[Element and text position data]
╔══
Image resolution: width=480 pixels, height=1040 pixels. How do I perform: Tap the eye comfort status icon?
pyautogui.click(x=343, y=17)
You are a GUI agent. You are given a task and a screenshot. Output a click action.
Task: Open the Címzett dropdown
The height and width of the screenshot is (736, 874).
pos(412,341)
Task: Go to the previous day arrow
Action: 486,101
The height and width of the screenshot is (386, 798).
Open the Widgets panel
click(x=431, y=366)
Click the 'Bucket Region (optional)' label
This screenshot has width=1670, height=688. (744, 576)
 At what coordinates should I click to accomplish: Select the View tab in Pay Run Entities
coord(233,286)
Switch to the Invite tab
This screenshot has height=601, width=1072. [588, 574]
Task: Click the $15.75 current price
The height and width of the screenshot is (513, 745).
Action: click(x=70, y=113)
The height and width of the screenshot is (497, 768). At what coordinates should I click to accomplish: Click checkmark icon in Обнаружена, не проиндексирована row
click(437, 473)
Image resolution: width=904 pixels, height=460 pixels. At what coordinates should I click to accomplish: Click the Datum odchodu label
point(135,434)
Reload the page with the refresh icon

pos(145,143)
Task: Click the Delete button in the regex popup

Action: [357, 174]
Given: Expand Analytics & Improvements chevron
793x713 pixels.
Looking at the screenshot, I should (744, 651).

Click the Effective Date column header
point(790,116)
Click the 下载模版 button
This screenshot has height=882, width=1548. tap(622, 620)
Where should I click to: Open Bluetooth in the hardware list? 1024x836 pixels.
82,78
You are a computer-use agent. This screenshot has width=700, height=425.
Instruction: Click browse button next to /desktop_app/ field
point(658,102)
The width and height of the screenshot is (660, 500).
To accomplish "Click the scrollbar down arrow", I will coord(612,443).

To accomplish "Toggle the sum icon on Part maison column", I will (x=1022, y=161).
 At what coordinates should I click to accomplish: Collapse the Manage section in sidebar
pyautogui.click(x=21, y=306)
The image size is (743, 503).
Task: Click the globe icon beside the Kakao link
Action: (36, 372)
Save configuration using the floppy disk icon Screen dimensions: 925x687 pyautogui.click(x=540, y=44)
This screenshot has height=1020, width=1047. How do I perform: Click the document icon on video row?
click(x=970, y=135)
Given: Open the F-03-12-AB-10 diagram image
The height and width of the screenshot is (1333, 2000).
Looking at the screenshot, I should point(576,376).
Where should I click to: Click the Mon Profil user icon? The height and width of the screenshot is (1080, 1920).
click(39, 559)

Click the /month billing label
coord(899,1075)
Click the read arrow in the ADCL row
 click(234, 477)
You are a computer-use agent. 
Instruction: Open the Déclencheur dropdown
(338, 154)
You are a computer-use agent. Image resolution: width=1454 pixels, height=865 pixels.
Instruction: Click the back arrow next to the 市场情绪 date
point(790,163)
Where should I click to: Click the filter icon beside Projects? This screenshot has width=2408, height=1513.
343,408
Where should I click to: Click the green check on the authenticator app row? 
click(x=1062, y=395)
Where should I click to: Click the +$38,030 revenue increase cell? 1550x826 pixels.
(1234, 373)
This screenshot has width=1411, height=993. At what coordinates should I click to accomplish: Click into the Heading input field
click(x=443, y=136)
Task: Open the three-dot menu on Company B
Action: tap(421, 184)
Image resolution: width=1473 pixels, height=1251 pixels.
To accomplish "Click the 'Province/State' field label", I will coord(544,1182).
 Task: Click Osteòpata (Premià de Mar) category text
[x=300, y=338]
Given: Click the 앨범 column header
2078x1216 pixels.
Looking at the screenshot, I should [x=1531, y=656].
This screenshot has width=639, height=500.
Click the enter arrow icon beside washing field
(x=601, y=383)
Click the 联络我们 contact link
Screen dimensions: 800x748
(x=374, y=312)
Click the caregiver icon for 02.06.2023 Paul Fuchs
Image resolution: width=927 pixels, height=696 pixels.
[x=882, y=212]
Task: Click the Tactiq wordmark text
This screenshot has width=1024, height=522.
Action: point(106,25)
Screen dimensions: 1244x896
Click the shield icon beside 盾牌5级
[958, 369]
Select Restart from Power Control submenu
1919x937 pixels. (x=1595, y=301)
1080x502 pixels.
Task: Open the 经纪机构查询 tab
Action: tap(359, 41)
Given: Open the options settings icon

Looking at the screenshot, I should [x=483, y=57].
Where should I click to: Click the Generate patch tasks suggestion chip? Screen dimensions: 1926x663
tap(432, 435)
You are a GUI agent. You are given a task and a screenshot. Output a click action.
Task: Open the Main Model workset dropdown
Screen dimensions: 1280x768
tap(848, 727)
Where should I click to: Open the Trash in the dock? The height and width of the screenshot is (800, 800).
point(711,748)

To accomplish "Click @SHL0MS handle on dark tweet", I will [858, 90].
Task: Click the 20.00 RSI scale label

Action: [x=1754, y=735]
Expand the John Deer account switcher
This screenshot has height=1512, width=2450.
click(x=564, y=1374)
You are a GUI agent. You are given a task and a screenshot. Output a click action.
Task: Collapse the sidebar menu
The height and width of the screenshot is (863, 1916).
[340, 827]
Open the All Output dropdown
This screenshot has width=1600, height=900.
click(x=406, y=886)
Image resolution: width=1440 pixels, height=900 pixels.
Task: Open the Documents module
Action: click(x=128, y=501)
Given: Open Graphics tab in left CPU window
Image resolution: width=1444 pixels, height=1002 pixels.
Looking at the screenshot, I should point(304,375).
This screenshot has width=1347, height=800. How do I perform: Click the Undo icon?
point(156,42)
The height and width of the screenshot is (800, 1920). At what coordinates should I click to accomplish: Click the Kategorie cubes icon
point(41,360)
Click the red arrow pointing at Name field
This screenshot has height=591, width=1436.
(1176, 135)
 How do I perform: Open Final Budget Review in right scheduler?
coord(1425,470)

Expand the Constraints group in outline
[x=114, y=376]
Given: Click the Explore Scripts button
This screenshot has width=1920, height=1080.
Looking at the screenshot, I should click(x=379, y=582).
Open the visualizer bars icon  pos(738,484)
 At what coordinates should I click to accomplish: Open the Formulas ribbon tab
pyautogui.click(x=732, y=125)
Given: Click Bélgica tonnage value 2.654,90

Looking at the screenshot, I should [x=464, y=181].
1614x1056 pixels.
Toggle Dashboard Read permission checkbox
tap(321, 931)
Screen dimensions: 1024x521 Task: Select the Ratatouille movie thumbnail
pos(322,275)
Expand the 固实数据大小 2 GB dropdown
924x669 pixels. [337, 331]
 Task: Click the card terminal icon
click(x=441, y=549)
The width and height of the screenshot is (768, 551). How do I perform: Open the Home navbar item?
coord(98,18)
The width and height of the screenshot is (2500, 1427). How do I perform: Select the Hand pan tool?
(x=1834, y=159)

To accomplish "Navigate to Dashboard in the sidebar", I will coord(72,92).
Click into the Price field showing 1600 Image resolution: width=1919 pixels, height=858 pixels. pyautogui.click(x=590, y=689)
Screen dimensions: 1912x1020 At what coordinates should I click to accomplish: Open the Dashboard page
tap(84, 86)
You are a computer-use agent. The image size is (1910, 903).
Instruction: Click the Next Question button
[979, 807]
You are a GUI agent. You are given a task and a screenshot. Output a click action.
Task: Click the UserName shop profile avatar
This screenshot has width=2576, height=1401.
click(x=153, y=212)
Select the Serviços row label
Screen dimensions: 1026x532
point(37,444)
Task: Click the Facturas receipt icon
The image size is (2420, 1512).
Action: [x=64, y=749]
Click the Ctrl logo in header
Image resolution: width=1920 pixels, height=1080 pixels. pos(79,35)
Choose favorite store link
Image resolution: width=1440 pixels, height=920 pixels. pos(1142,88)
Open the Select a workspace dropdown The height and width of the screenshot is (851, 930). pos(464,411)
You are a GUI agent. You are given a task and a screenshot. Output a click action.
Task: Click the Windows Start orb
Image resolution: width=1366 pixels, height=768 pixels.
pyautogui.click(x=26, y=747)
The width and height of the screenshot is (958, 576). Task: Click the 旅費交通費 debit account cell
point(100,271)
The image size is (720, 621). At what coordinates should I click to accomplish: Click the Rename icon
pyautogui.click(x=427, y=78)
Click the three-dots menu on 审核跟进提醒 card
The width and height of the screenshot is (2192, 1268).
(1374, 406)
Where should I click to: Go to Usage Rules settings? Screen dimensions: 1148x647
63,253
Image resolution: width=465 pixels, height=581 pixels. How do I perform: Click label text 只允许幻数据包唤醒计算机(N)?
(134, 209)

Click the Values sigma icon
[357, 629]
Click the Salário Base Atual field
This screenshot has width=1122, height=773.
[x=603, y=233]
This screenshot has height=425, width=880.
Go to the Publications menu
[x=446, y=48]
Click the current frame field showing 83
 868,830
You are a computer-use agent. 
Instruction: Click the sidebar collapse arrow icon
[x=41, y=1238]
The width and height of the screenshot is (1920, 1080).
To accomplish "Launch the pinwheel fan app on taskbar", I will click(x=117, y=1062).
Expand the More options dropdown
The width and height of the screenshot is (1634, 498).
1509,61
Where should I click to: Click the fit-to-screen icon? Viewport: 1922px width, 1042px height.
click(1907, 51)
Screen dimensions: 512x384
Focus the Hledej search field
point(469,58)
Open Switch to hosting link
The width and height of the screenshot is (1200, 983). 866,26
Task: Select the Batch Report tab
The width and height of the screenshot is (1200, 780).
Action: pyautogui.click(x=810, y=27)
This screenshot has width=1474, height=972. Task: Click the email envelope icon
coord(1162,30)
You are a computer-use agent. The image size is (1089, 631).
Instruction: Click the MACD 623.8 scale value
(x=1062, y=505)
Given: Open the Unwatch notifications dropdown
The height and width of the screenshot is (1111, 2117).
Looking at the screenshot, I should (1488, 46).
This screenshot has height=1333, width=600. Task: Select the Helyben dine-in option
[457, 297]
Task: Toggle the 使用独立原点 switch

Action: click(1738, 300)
╚══
> **Task to complete**
Output, as a numbered list with blank lines omitted, the records from the line containing "The image size is (720, 621)." up to and including the line containing "click(1907, 51)".

> **Answer for the task**
1. The image size is (720, 621). At what coordinates should I click to accomplish: Click the Rename icon
2. pyautogui.click(x=427, y=78)
3. Click the three-dots menu on 审核跟进提醒 card
4. The width and height of the screenshot is (2192, 1268).
5. (1374, 406)
6. Where should I click to: Go to Usage Rules settings? Screen dimensions: 1148x647
7. 63,253
8. Image resolution: width=465 pixels, height=581 pixels. How do I perform: Click label text 只允许幻数据包唤醒计算机(N)?
9. (134, 209)
10. Click the Values sigma icon
11. [357, 629]
12. Click the Salário Base Atual field
13. This screenshot has width=1122, height=773.
14. [x=603, y=233]
15. This screenshot has height=425, width=880.
16. Go to the Publications menu
17. [x=446, y=48]
18. Click the current frame field showing 83
19.  868,830
20. You are a computer-use agent. 
21. Instruction: Click the sidebar collapse arrow icon
22. [x=41, y=1238]
23. The width and height of the screenshot is (1920, 1080).
24. To accomplish "Launch the pinwheel fan app on taskbar", I will click(x=117, y=1062).
25. Expand the More options dropdown
26. The width and height of the screenshot is (1634, 498).
27. 1509,61
28. Where should I click to: Click the fit-to-screen icon? Viewport: 1922px width, 1042px height.
29. click(1907, 51)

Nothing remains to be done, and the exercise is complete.